RAW DATA:
--------------------
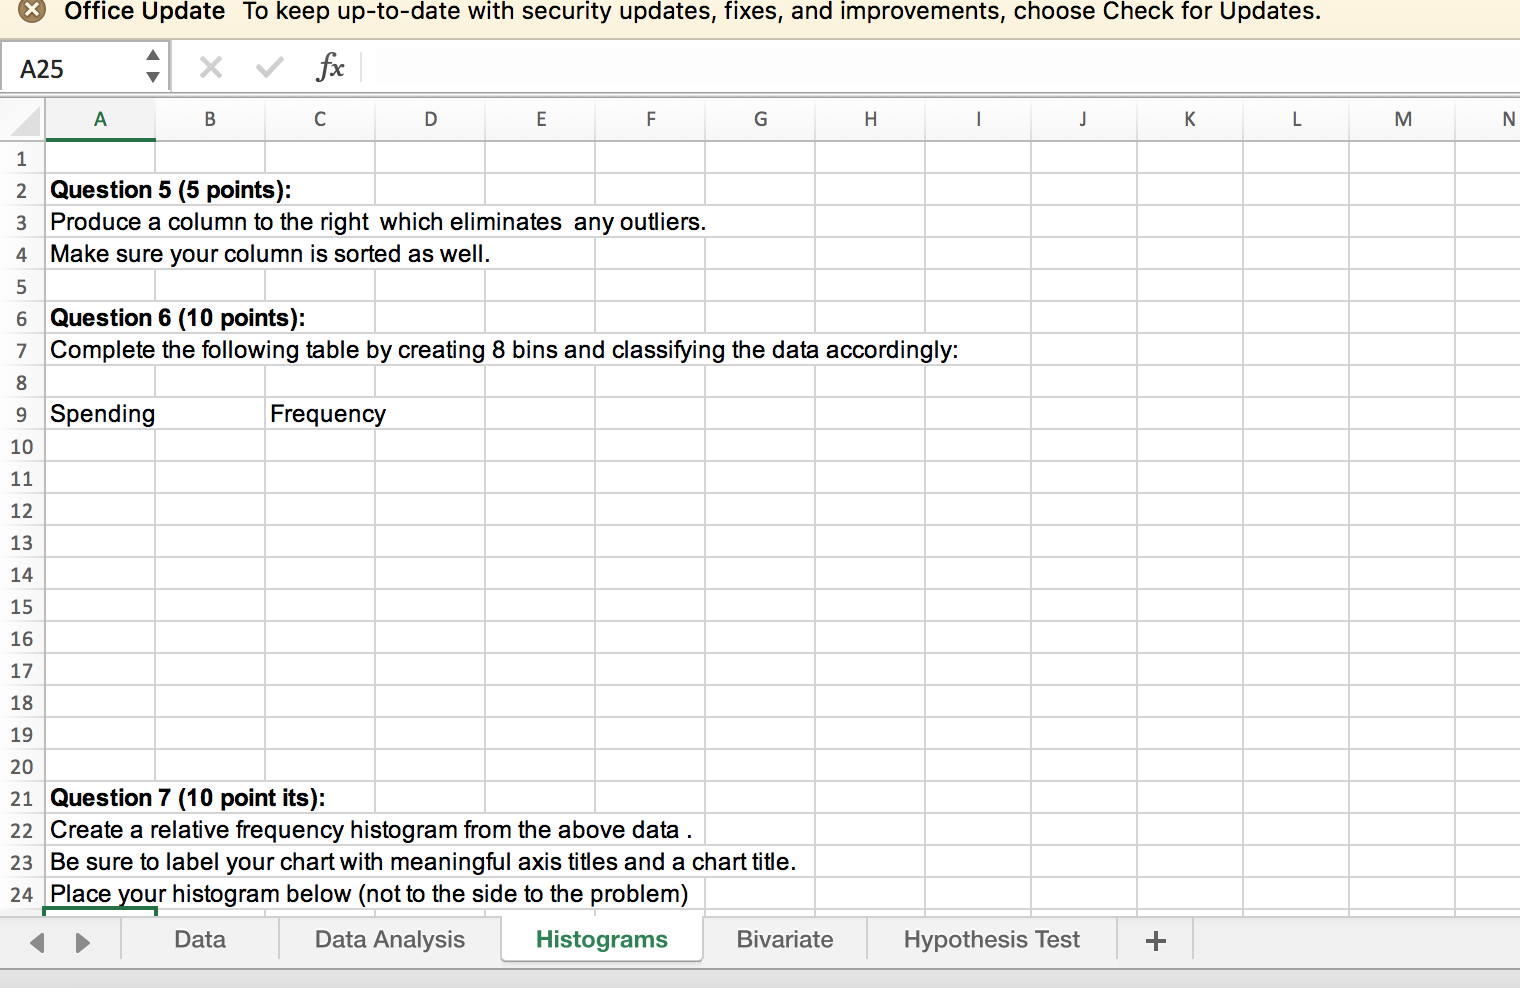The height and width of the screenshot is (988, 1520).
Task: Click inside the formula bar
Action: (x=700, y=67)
--------------------
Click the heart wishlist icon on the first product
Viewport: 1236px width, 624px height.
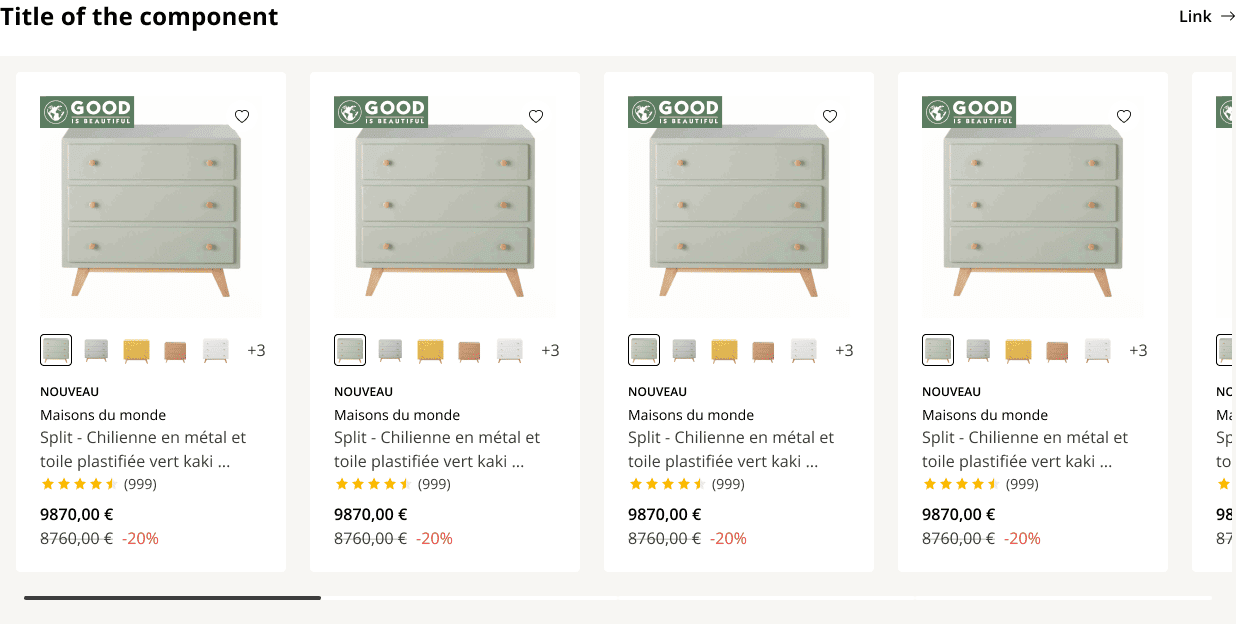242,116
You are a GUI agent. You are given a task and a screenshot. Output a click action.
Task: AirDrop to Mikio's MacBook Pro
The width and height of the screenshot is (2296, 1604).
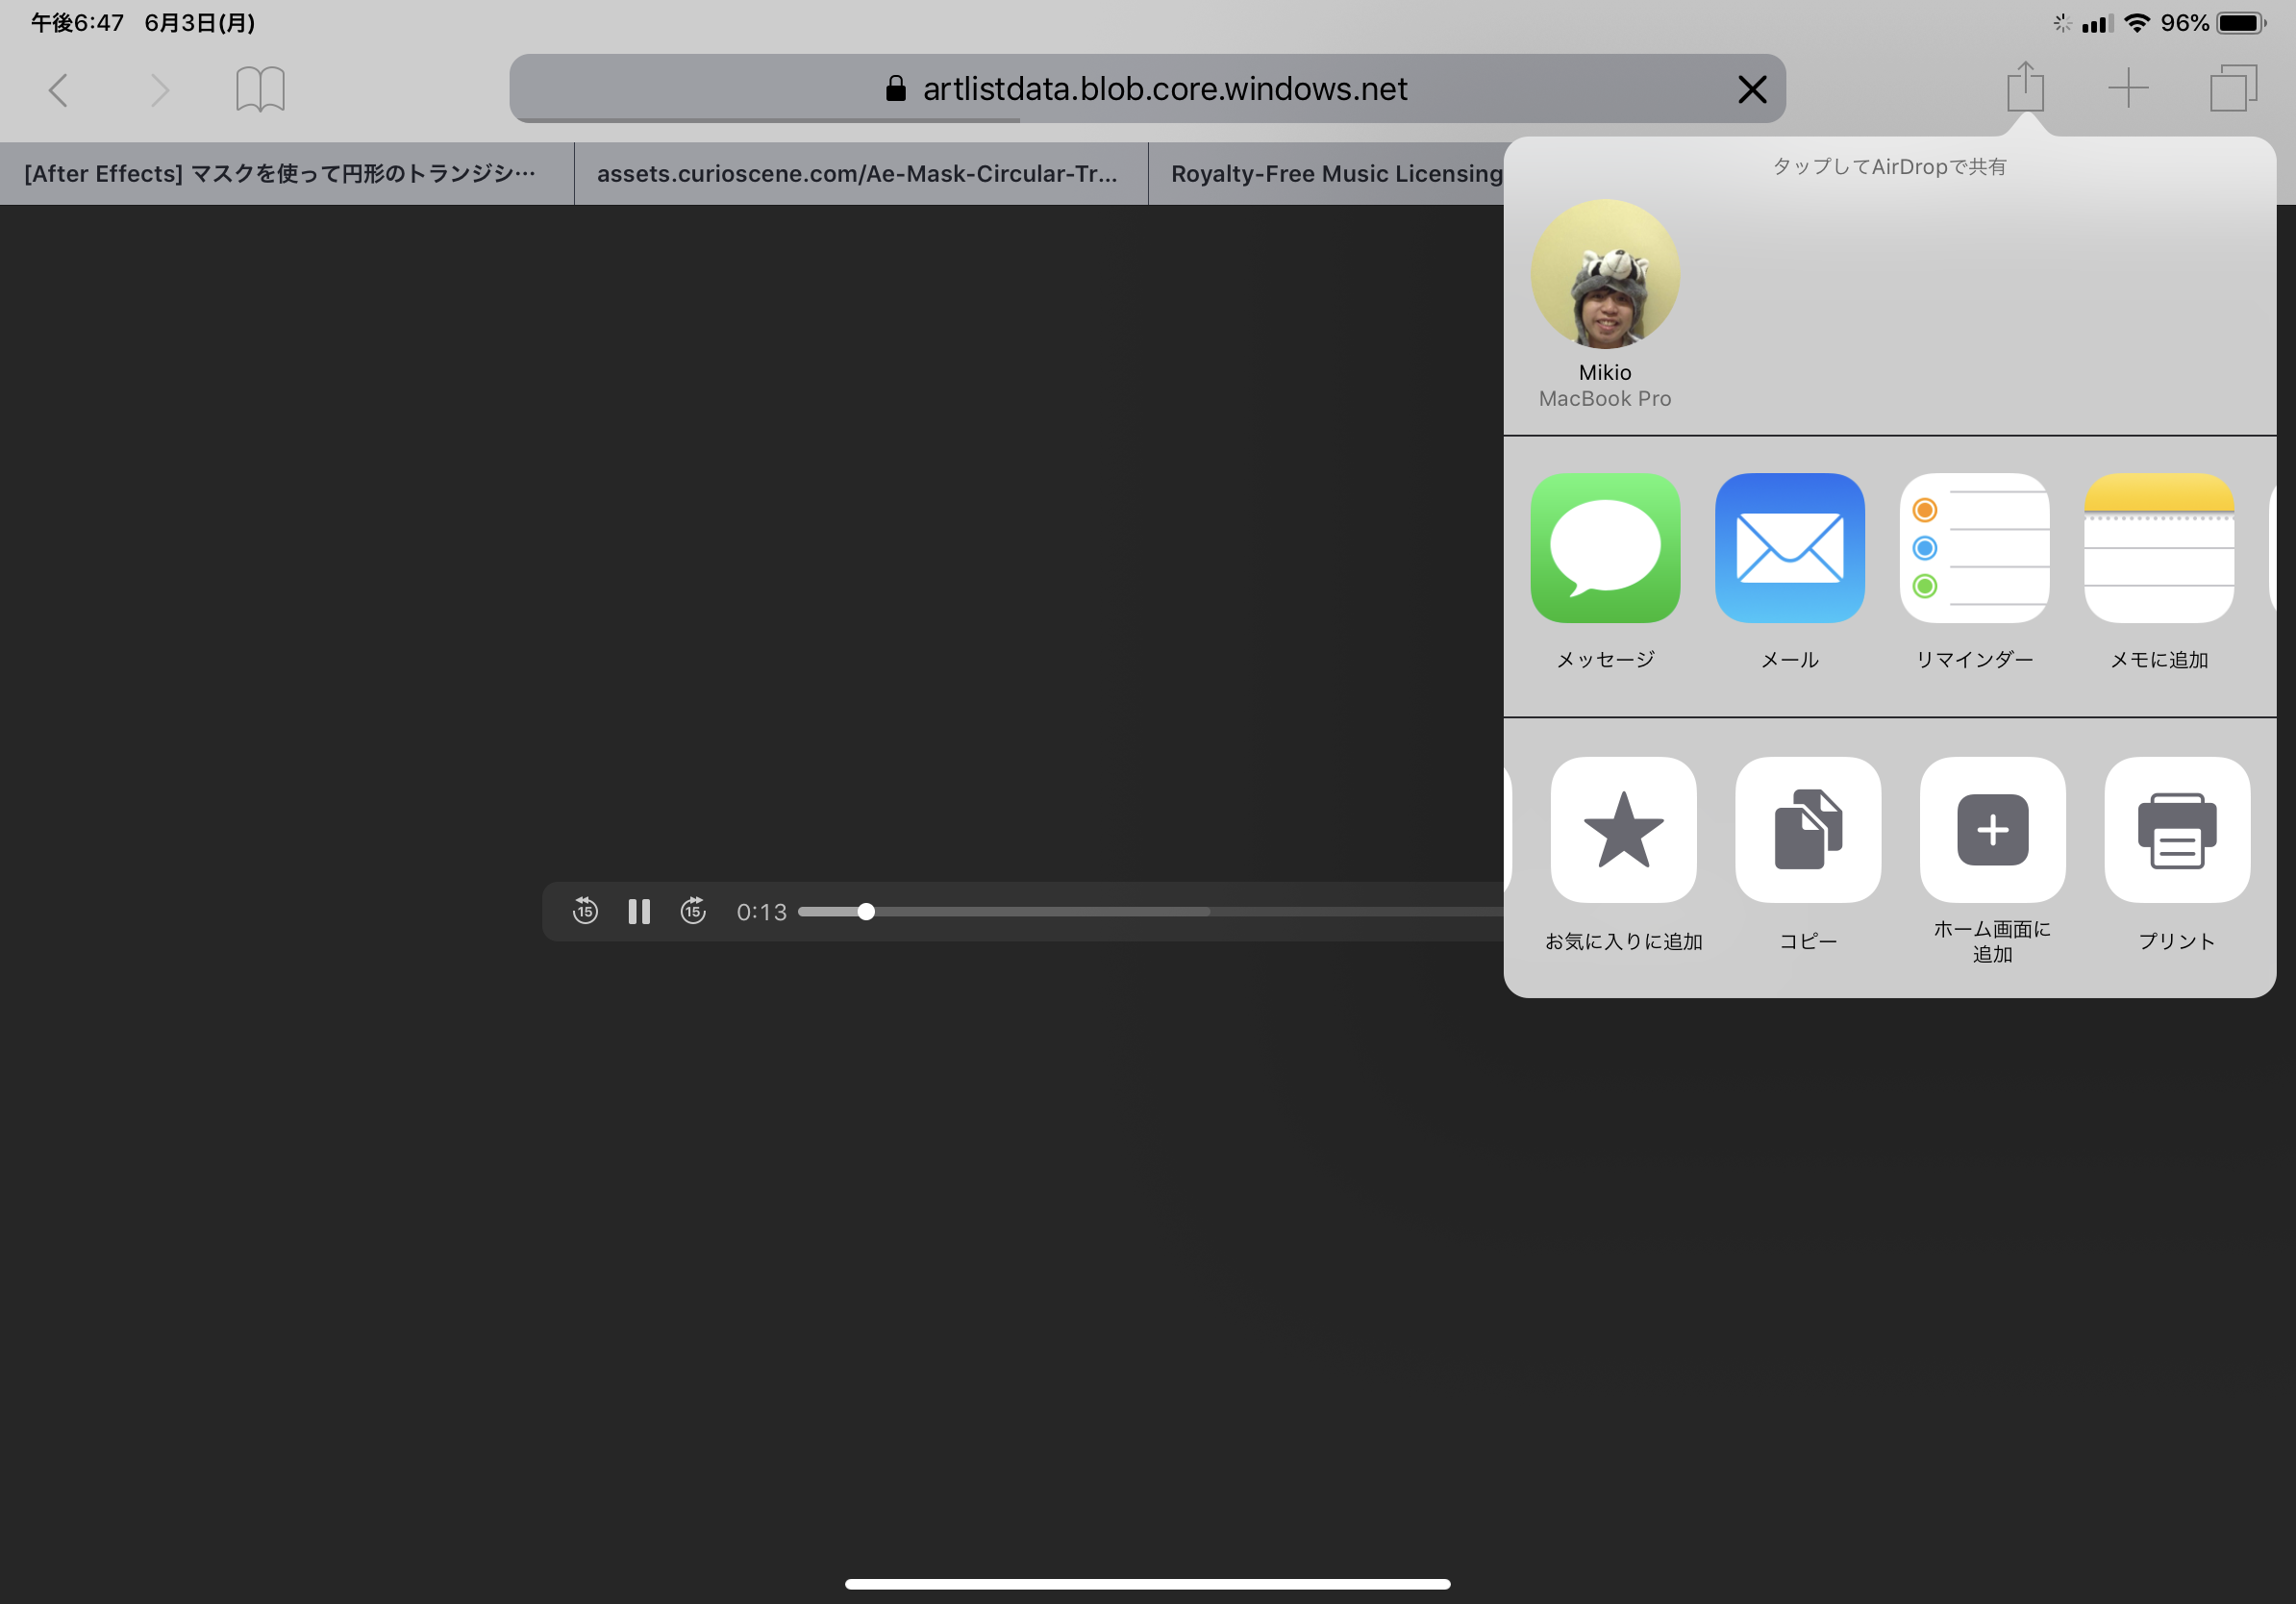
--------------------
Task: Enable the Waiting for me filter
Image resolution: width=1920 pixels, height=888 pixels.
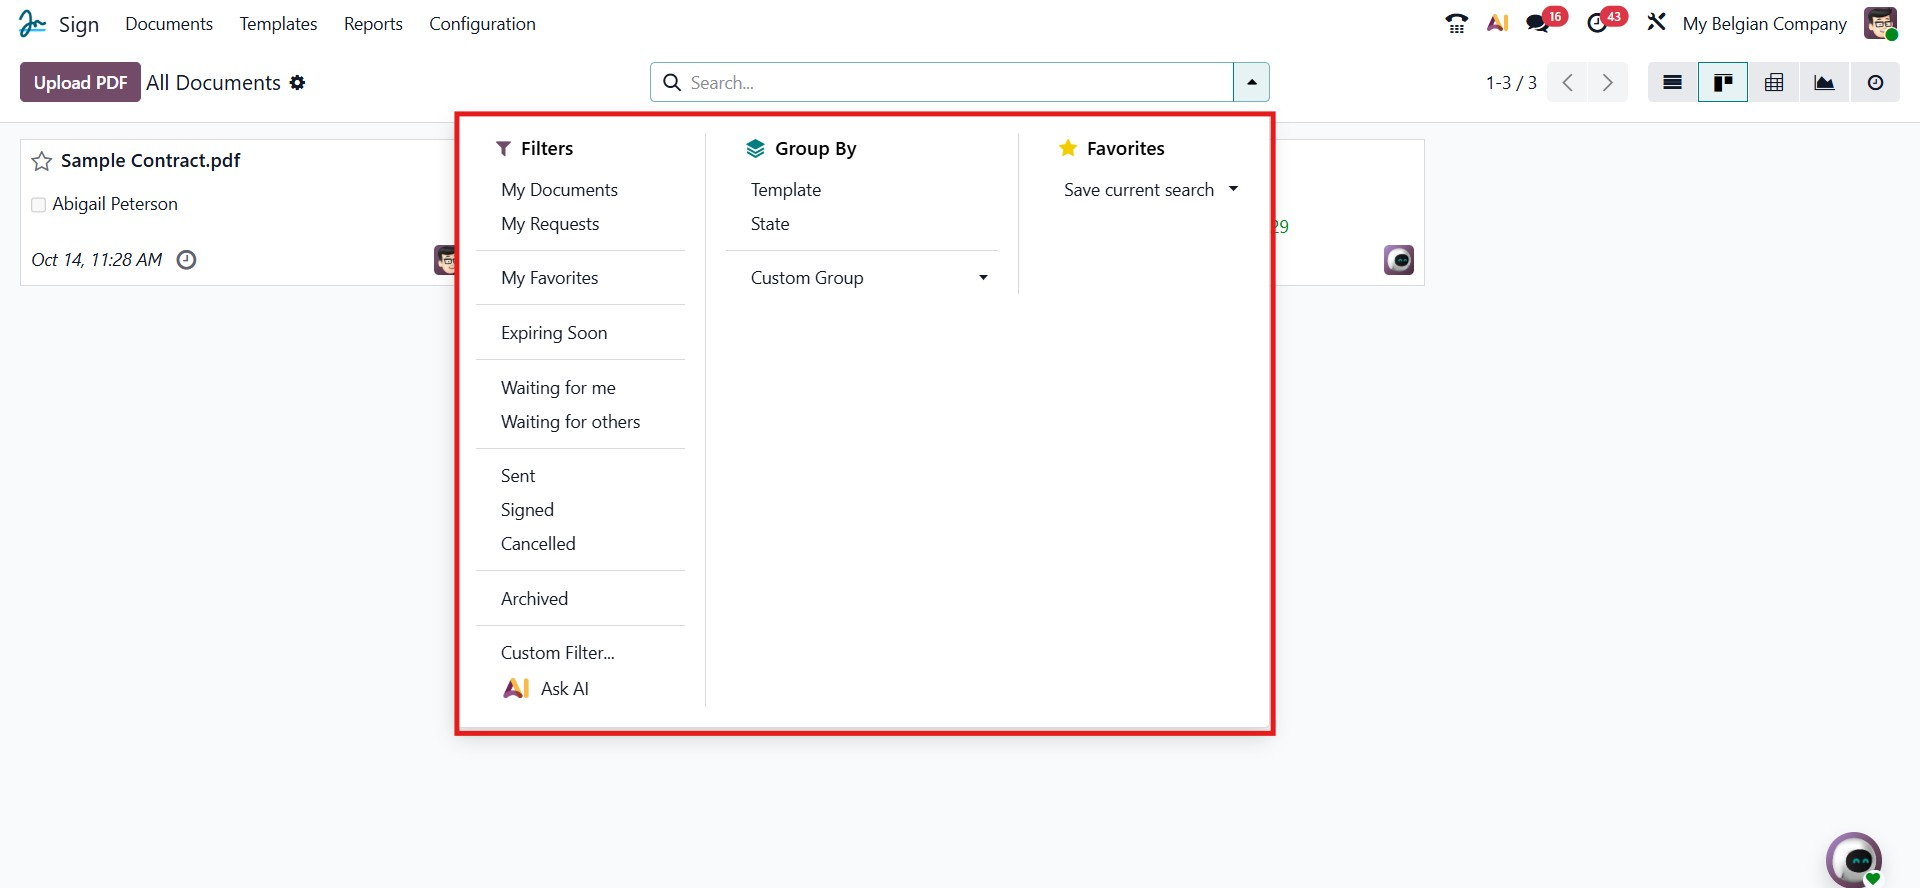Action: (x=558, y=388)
--------------------
GIVEN PROBLEM: Reproduce word for word everything from the line containing "Task: Enable the Waiting for me filter" down to the line containing "Action: (x=558, y=388)", both included, and leave the pictures out.

RESPONSE:
Task: Enable the Waiting for me filter
Image resolution: width=1920 pixels, height=888 pixels.
Action: (x=558, y=388)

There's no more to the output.